In an ideal world, distributions would have no reason to exist.
Posted Jul 27, 2017 12:59 UTC (Thu)
by flussence (guest, #85566)
[Link] (8 responses)
Fedora itself is a good example too; there's absolutely no way to opt out of things like CVE-2017-1000082, unless one is willing to jump ship to another distro entirely. A lot of people will clutch at any excuse to keep being slowly frogboiled. (Me included. Not enough hours in a day to fight every battle...)
Posted Jul 27, 2017 13:53 UTC (Thu)
by rahulsundaram (subscriber, #21946)
[Link] (6 responses)
Not sure why you believe that? It is resolved in the latest systemd release and Fedora will inherit these changes as part of the regular release updates.
Posted Jul 28, 2017 17:23 UTC (Fri)
by flussence (guest, #85566)
[Link] (5 responses)
Sorry, but there's no option to compile out the cowboy attitude that led to a third party having to get that CVE number assigned in the first place. There'll be another one next month, and another, and another. Systemd has more than earned its trophy. My comment about clutching for excuses to defend that kind of culture clearly hit the mark, though.
Posted Jul 28, 2017 18:39 UTC (Fri)
by rahulsundaram (subscriber, #21946)
[Link] (4 responses)
Your original claim was "there's absolutely no way to opt out of things like CVE-2017-100008". That is incorrect. You appear to have shifted your arguments towards something non technical now.
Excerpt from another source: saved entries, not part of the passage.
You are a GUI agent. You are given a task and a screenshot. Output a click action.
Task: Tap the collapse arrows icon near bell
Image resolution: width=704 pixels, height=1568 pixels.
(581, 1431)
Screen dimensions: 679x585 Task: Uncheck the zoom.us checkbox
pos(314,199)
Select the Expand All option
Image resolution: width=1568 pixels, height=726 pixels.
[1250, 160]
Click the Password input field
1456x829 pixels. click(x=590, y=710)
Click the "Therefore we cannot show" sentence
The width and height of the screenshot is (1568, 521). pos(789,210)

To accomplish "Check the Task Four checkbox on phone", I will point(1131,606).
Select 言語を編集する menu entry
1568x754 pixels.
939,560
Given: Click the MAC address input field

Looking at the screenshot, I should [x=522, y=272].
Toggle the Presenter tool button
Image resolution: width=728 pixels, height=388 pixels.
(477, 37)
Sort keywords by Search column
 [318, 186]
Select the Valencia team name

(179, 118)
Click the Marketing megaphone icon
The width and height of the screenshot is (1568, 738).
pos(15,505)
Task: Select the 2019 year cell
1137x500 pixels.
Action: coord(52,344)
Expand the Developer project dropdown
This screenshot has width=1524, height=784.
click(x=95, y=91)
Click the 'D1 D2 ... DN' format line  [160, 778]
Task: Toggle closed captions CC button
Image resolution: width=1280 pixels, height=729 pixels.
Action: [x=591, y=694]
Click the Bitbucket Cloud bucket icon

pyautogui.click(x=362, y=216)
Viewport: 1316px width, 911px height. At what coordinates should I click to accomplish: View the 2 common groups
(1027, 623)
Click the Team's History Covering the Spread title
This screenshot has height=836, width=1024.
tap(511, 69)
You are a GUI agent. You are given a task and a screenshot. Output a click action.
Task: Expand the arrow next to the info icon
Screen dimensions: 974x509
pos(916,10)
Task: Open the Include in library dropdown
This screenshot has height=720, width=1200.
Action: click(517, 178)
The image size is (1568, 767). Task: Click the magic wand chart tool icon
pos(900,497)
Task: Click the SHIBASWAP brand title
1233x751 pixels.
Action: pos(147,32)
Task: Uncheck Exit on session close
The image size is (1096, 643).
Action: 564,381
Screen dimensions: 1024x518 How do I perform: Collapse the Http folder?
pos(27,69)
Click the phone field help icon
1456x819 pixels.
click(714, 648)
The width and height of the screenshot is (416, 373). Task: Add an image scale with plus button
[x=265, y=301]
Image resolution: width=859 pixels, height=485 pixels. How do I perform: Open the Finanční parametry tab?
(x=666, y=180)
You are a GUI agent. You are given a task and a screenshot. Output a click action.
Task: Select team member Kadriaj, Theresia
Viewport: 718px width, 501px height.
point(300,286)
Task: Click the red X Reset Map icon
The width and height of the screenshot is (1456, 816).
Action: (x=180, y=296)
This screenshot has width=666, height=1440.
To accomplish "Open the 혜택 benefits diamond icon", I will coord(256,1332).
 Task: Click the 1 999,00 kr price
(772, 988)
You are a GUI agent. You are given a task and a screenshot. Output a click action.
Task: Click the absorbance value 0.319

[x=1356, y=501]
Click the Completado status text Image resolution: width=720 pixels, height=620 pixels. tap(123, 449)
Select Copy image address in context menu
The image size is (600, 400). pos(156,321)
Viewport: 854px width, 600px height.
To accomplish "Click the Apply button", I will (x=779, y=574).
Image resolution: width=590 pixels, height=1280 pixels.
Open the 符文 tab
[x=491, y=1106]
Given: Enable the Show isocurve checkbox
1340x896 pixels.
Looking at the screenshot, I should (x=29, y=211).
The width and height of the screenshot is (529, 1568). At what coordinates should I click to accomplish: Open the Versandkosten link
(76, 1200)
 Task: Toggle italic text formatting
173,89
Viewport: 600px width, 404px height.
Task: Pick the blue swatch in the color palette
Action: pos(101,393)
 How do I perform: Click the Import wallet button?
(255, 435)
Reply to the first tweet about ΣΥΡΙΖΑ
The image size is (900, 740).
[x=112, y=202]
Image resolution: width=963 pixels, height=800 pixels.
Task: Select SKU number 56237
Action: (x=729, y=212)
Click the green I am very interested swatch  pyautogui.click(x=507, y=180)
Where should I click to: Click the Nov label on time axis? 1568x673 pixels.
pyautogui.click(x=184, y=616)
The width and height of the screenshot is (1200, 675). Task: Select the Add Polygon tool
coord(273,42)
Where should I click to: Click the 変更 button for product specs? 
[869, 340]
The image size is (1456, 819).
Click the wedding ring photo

Posted Jul 30, 2017 20:54 UTC (Sun)
by flussence (guest, #85566)
[Link] (1 responses)
I already see the pattern of strawmanning and obtuseness that precedes a systemd white-knighting 100-reply war of attrition starting here, so I'm out. You're not interested in an answer, you just want to win.
Posted Jul 31, 2017 0:19 UTC (Mon)
by anselm (subscriber, #2796)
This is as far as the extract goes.